Still, I was surprised when evangelicals embraced someone so antithetical to the teaching of Jesus in Trump. The slight progress of the Obama years on issues of race, sexuality and gender must have tapped into a deep-seated fear of true inclusion and equity. The backlash was Trump. And we watched evangelicals abandon every moral qualm they had to explain away the degradations of Trump’s behavior.

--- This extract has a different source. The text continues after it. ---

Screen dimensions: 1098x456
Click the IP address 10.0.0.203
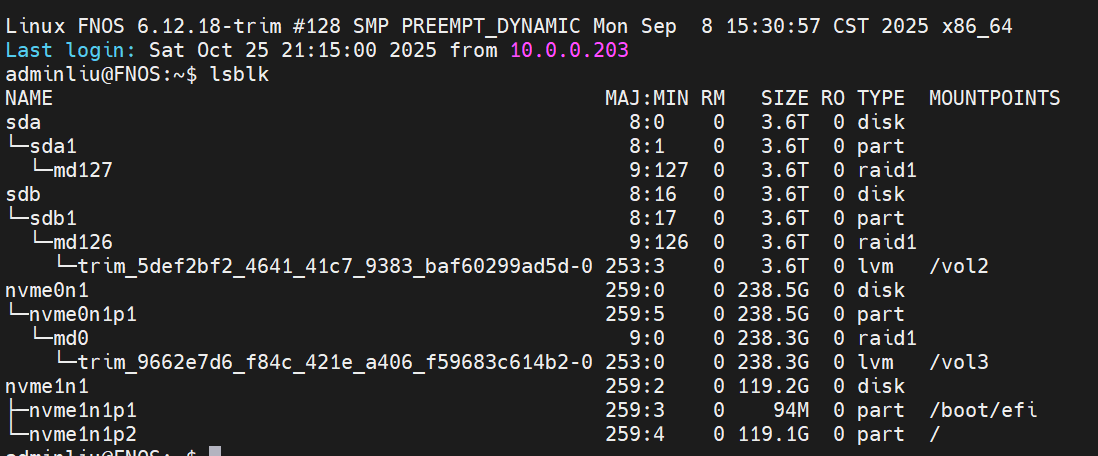point(569,50)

Now, they seem quite willing to do the same thing all over again. The lure of power seems too great, no matter the disasters that follow in its wake.
So here we are again.
Somehow in the past four years, Democrats have failed to create a vision that invites more people in. Again and again, research suggests more Americans hold values in line with Democratic priorities. Yet Democrats fail to create enthusiasm for policies that would make life better for so many of the people who support Trump. I suppose, though, it’s hard to make policy sexy. Outrageous lies and ugly insults are much more compelling must-see TV.
Despite everything we saw, experienced and learned during Trump’s campaigns and presidency, we really are going to do this again.

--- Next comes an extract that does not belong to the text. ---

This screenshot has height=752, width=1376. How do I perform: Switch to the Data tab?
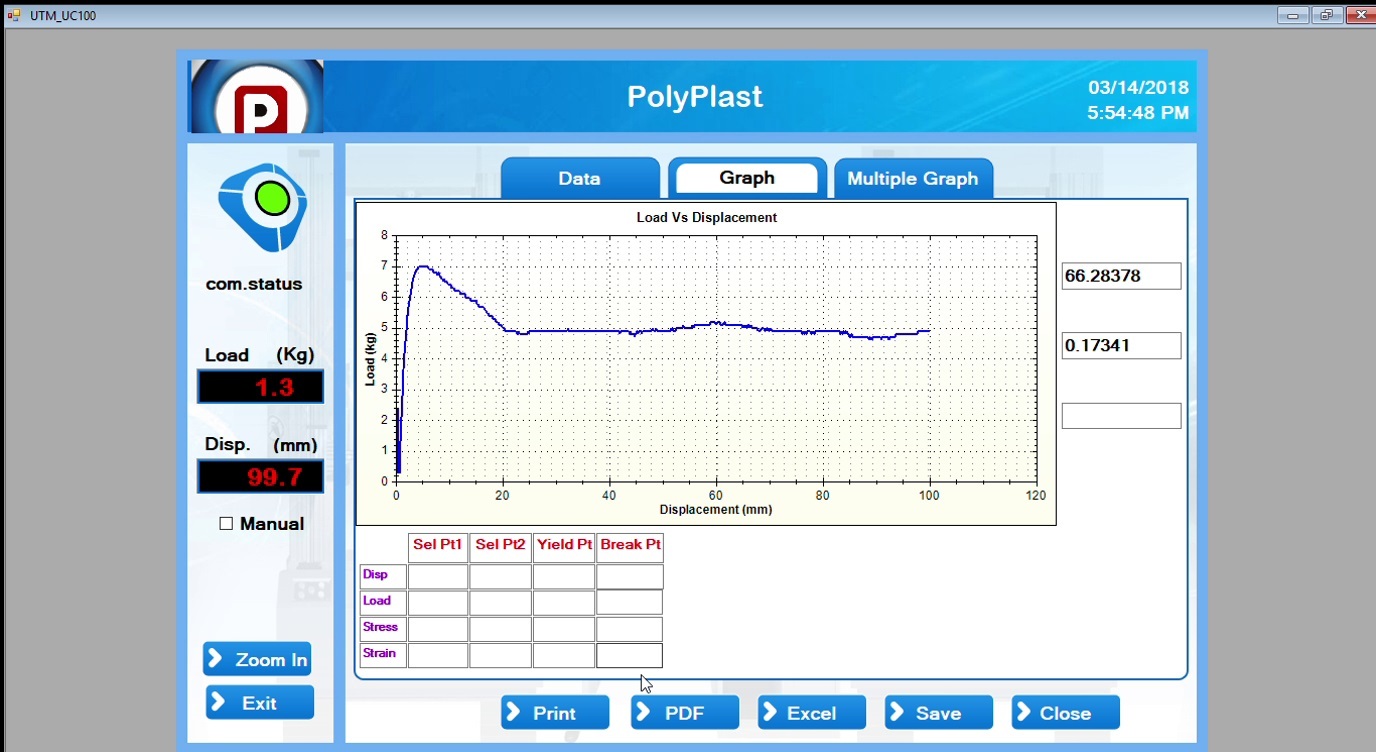(579, 179)
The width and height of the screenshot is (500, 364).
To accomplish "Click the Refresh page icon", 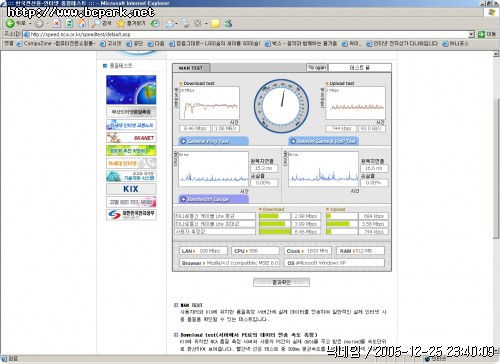I will tap(69, 23).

So I think evangelical Christians have a choice to make: Continue to support Trump or decide to follow Jesus. Now, I’m not saying the Democratic Party is the party of Jesus either. I am saying Trump’s behavior, his goals for a second term and the history of his first term are incompatible with the gospel.

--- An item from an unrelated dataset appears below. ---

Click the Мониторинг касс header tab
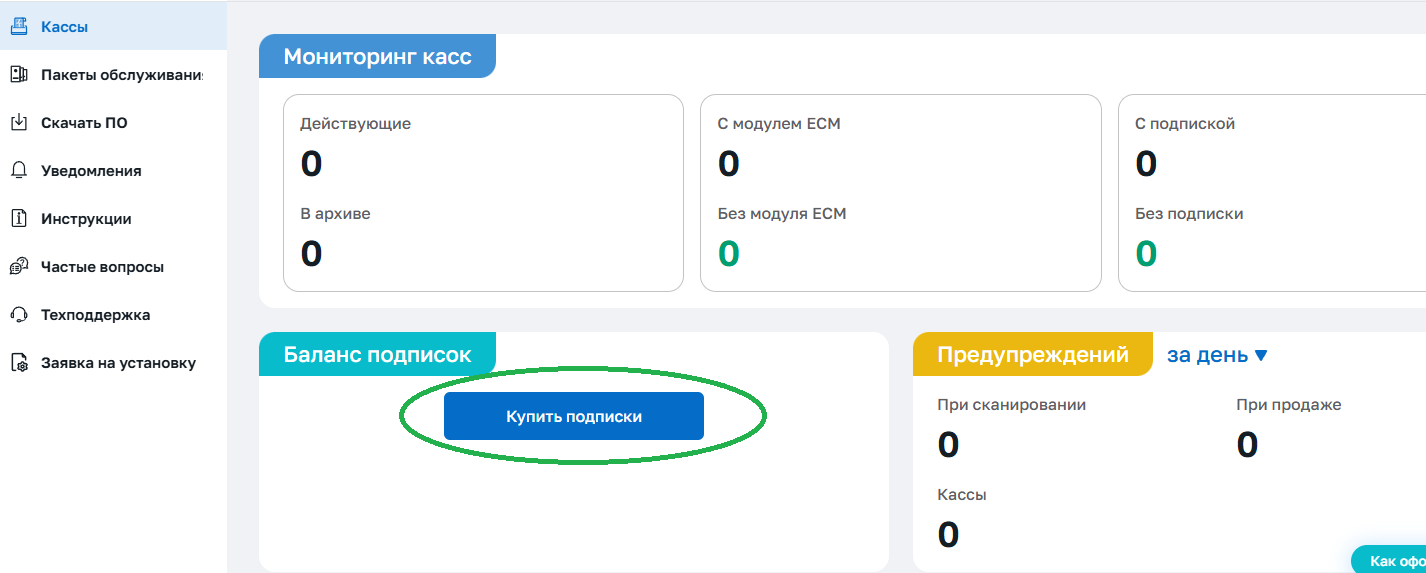1426x573 pixels. click(x=377, y=56)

“Evangelical Christians have a choice to make: Continue to support Trump or decide to follow Jesus.”
Evangelicals may not care about that. In that case, they should just be honest about it. They should acknowledge that the high of political power is more important than the peace that passes all understanding, that Trump’s words are more inspiring than Jesus’ commandment to love one another, including one’s enemies, and that a chest-bumping white Christian nationalism is more appealing than God’s inclusive community.
Then they must own what happens next if Trump wins because it will go down in history as one more failure of the church on behalf of the poor, vulnerable and oppressed, just as in enslavement, Manifest Destiny, the Holocaust and Jim Crow.
If it happens here — if democracy falters, if oppressed people are further harmed, if more families are divided, if women, people of color, LGBTQ people and children die — the church will again bear responsibility for choosing earthly power over divine love.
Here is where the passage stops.